NEW YORK ( TheStreet) -- So you're looking to save on some household bills? There are many ways to do that, starting with cutting your cable bill, reducing your mortgage rate with a refinancing deal or even moving to a smaller house. But one surefire way to make your household budget balloon right back up again is to invite an adult child to move back into your house. Sure, you may not have much of a choice. According to Gallup 28.4% of Americans in the 18-to-29 age group were "underemployed" as of July 31.
That's triggered a prodigal son-and-daughter return to the nest for almost 22 million American young adults, according to the Pew Research Center and Securian Financial Group, or about 36% of all U.S. young adults between the ages of 18 and 31. "Most of these young adults are in the dark about the effect they have on their parents' finances," says Michelle Hall, a market research manager at Securian Financial Group. "Nearly 45% say their living at home has no financial impact. Yet elsewhere in the survey, nearly half (44%) of those same people said they are unsure of the impact. They simply do not know how living at home affects their parents financially."
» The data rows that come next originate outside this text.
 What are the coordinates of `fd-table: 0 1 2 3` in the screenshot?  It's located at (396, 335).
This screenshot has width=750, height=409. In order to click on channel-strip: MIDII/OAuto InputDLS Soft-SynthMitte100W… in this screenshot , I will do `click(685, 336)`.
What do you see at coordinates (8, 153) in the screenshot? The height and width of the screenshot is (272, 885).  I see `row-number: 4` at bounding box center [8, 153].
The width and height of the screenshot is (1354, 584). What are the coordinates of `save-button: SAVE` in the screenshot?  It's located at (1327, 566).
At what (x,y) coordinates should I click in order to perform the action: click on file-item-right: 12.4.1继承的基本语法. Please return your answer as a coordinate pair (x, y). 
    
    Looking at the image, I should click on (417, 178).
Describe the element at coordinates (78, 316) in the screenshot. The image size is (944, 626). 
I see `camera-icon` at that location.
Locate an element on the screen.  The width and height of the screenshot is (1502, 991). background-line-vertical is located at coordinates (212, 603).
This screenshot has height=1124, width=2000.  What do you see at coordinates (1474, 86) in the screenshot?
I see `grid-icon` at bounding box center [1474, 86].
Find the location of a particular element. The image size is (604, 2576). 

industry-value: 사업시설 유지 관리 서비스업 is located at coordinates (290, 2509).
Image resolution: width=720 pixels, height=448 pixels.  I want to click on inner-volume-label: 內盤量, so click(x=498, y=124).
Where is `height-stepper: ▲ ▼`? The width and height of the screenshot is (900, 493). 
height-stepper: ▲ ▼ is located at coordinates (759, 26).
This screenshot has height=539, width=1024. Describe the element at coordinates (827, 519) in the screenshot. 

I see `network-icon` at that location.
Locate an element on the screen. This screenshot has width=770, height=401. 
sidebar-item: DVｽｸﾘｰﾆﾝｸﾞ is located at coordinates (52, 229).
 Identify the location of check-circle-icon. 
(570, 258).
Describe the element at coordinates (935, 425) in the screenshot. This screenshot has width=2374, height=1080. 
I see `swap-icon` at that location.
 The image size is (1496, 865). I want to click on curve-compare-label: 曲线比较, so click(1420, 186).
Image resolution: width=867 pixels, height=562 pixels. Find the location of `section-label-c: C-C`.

The study points out that only 10% of young adults living at home pay rent, although 49% say they help with some household expenses, such as utility or cable bills. In addition, the study reports that "parents not only keep their adult children living at home in the dark about their finances, few parents make financial demands on them." A separate study from the National Endowment for Financial Education says that 25% of parents with adult children under the same roof go into debt, while 60% of U.S. parents are "financially supporting" their adult children. In addition, NEFE says that 13% of parents put off buying a new home, and 7% delayed retirement to help their adults sons and daughters out financially.